In her new book, A River Runs Again: India’s Natural World in Crisis, From the Barren Cliffs of Rajasthan to the Farmlands of Karnataka, environmental journalist Meera Subramanian chronicles India’s efforts to balance economic development and environmental protection, including innovative programs to educate youth about sexual and reproductive health.
Subramanian was inspired by the five elements – earth, fire, water, air, and ether – to investigate five aspects of sustainable development: organic farming, clean cookstoves, freshwater, endangered species, and population and family planning. Traveling throughout the subcontinent, she found stories of “ordinary people and microenterprises determined to revive India’s ravaged natural world.”
"Looking for livelihood options...makes them more vulnerable, and traffickers recognize this"
At the Wilson Center book launch on October 13, Subramanian was joined by freelance journalists Priyali Sur and Lisa Palmer, who offered comments on the book based on their own reporting from India on the interconnections between climate change, food security, and gender.
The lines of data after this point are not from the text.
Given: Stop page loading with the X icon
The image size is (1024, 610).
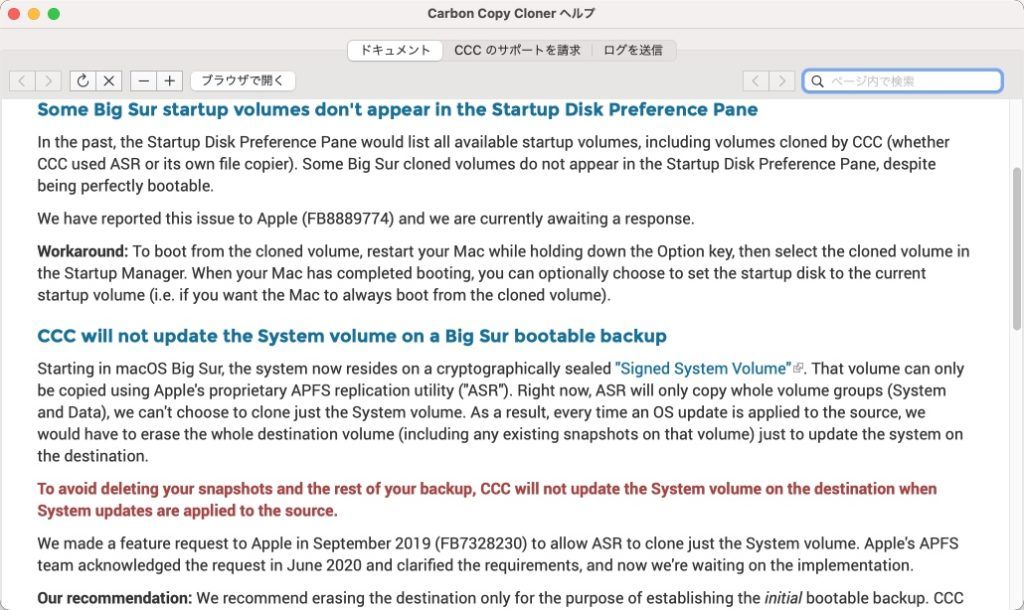Looking at the screenshot, I should (x=108, y=81).
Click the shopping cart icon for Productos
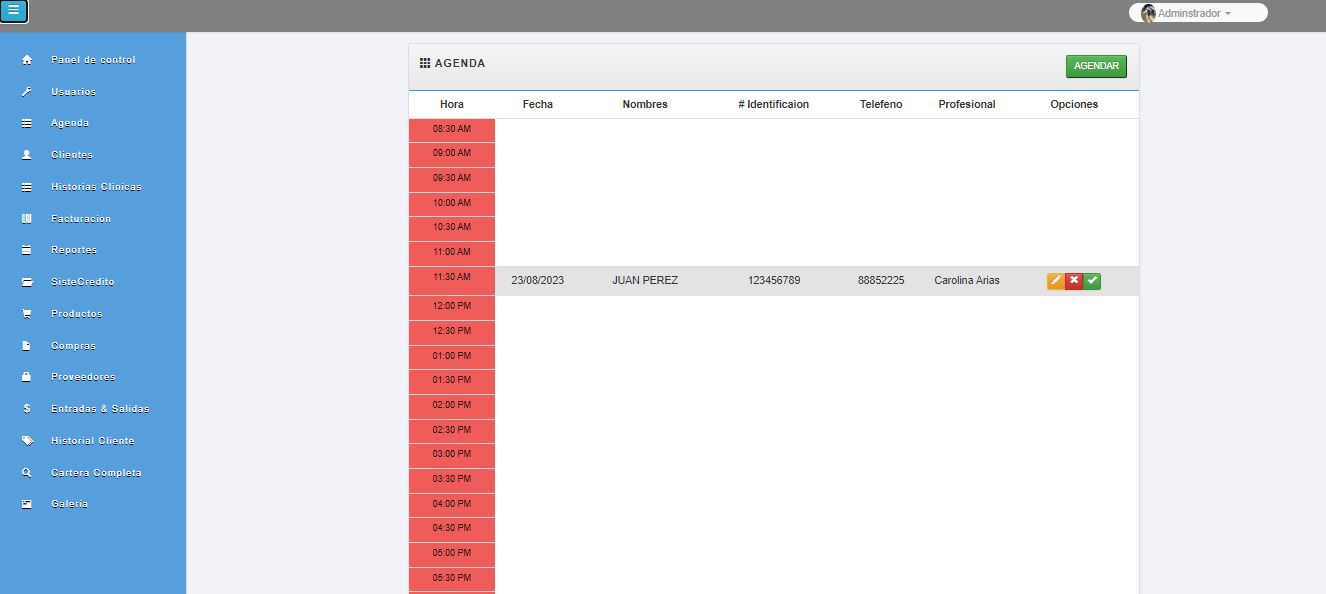Screen dimensions: 1326x594 point(27,314)
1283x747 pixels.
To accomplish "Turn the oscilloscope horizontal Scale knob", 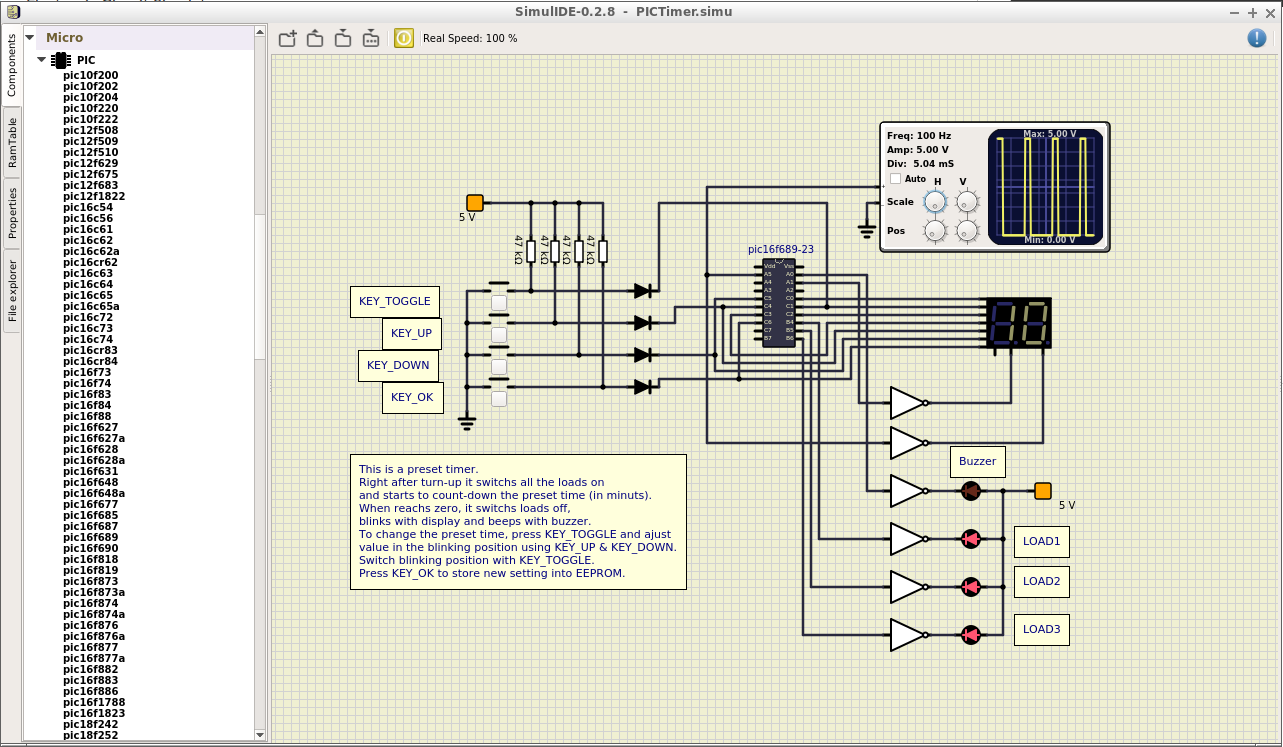I will coord(935,203).
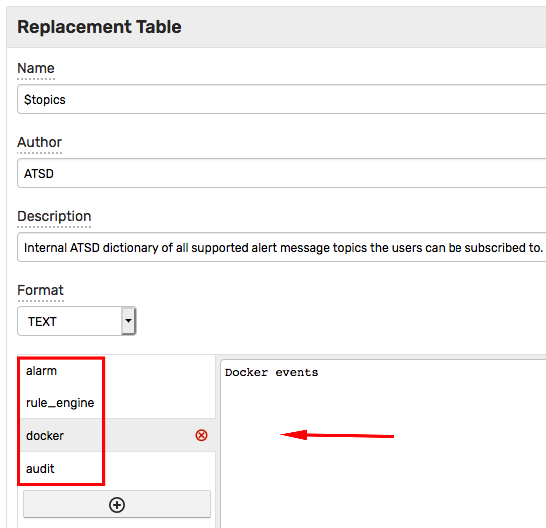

Sur, a former television reporter for CNN-IBN, has covered the spike in human trafficking spurred by extreme flooding in the northeastern state of Assam. “Vulnerability that arises from looking for livelihood options, wanting to get work, wanting to sustain the family and wanting to provide for the family, which I think is a [bigger] responsibility for the woman than the man, makes them more vulnerable, and traffickers recognize this,” she said.
Palmer, a former Wilson Center fellow and current fellow at the National Socio-Environmental Synthesis Center in Annapolis, Maryland, discussed the technological revolution taking root in Indian agriculture. Some organizations, like the Consultative Group for International Agricultural Research, are supporting “climate-smart villages” in India, which use solar energy pumps and sensors to measure crop health and reduce water consumption. The organization aims to create 1,000 climate smart villages across six states including the grain baskets of Haryana and Punjab, said Palmer.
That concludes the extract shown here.